Rurik Sallé & Corbeyran récidivent...
Après leur collaboration sur Seule l'Ombre, Corbeyran et Rurik Sallé réitèrent leur collaboration pour nous proposer un one-shot se déroulant dans le Japon des années soixante-dix.
En juillet 1970, dans le petit port de Shikomi, niché au creux de la baie de Wakasa, la chaleur est lourde, le quotidien paisible. Et pourtant, en quelques heures, le monde bascule. Le soleil ne se lève pas, le thermomètre chute et une neige épaisse commence à recouvrir les filets de pêche et les katanas.
C'est le point de départ de Neige de Sang, le nouveau chef-d'œuvre de Corbeyran, Rurik Sallé et Jef, à paraître cette semaine aux éditions Ankama. L'intrigue, finement tissée, puise sa force dans les racines du Japon ancestral.

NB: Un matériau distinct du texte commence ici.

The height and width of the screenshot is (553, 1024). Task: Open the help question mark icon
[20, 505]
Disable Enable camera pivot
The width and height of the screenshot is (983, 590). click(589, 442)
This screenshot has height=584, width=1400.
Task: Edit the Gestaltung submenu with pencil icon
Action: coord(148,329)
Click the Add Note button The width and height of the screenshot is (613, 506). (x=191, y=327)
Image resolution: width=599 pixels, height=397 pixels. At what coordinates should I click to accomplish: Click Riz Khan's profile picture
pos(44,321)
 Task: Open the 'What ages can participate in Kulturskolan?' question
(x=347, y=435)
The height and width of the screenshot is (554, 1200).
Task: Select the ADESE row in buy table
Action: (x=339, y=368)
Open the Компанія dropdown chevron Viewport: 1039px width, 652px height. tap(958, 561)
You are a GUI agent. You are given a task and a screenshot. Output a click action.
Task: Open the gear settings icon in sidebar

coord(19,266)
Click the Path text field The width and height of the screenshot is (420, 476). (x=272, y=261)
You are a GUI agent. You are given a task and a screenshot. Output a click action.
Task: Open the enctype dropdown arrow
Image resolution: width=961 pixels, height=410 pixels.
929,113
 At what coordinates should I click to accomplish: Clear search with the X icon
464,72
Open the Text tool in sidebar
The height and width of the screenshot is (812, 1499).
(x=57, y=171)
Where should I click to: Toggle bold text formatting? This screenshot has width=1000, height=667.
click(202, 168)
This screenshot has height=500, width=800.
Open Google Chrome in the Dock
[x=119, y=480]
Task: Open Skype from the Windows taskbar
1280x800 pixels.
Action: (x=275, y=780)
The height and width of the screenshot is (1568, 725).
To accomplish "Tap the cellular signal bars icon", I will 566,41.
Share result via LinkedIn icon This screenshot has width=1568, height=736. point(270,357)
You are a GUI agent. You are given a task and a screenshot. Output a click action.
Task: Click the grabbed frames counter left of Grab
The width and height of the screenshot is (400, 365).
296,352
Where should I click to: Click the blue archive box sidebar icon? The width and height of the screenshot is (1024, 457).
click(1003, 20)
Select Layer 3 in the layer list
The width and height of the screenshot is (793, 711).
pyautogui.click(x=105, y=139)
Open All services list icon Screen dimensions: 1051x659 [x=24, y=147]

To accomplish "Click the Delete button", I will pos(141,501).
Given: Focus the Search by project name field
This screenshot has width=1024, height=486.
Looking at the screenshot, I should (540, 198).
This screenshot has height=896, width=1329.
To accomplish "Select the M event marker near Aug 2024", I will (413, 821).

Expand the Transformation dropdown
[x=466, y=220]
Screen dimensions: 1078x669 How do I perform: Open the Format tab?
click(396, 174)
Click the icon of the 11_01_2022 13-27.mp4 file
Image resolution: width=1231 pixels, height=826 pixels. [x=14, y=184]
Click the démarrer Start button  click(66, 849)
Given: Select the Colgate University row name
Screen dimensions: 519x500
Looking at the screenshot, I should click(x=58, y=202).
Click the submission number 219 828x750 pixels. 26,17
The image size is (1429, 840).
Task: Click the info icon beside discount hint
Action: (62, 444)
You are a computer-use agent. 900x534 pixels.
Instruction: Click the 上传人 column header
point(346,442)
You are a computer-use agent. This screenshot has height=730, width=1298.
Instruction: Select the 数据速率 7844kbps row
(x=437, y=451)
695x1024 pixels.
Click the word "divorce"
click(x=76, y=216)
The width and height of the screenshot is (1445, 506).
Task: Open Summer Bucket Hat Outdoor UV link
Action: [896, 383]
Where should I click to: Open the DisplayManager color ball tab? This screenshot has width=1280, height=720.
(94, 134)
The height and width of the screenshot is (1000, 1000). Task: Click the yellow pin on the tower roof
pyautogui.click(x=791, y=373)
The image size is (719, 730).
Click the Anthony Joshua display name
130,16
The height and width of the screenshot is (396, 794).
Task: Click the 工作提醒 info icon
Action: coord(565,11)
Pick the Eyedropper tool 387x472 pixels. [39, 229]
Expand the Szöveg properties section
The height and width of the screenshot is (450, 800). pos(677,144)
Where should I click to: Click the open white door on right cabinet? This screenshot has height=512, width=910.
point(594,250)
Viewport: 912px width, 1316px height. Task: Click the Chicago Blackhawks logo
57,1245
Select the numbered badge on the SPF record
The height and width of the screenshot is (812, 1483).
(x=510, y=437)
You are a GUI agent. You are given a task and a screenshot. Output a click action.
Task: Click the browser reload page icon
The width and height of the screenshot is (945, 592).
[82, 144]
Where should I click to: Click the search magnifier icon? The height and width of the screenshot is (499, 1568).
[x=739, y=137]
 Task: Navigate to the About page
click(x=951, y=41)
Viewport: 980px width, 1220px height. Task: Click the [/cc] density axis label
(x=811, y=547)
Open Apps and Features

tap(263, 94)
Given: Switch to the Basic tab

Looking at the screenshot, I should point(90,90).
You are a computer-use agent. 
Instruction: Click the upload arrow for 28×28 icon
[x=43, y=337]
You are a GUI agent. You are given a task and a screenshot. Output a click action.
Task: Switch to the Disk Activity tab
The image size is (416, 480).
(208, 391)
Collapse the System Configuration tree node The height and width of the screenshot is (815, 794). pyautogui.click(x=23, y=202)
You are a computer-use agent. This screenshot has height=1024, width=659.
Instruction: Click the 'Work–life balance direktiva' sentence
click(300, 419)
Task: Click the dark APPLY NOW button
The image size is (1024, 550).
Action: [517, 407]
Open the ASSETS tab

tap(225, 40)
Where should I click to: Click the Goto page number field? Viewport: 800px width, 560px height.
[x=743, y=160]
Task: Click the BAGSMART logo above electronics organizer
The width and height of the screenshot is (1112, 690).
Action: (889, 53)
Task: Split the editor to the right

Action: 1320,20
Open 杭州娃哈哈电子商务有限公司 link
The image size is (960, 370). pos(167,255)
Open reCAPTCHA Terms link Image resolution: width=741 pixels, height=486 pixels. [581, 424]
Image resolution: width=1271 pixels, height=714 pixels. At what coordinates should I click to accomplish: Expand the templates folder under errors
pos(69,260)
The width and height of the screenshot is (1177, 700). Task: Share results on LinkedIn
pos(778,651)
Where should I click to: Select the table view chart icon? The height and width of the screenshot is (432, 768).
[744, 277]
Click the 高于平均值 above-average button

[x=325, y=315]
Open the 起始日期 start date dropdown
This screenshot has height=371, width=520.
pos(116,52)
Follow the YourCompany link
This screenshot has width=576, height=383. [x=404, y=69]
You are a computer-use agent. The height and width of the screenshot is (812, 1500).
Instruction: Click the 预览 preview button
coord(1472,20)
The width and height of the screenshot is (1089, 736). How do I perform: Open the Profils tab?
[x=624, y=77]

Au fil des pages, les personnages - et les lecteurs - découvrent que l'on n'échappe jamais vraiment à son héritage.
Entre huis clos et fantastique
Ce qui commence comme un dérèglement climatique inexpliqué tourne rapidement au cauchemar. Alors que les villageois se réfugient dans l'auberge de la vieille Makiko pour tromper le froid, l'horreur s'invite à leur table. Un premier cadavre est découvert, puis un second, tous deux marqués par des coups de sabre d'une précision chirurgicale.
Le récit nous entraîne dans un huis clos nocturne et oppressant où le temps semble s'être arrêté. Pourquoi la neige tombe-t-elle en plein été ? Qui sont ces samouraïs surgis du néant pour accomplir une obscure vengeance ?
La virtuosité graphique
Si le scénario est envoûtant, le dessin de Jef est une véritable expérience sensorielle. Un travail à l'encre et au pinceau avec des noirs profonds mêlés à à la couleur pour créer des ambiances "délavées" d'une beauté mélancolique et un réalisme saisissant où chaque visage, chaque vêtement et chaque ruelle de Shikomi transpire l'authenticité du Japon des années 70.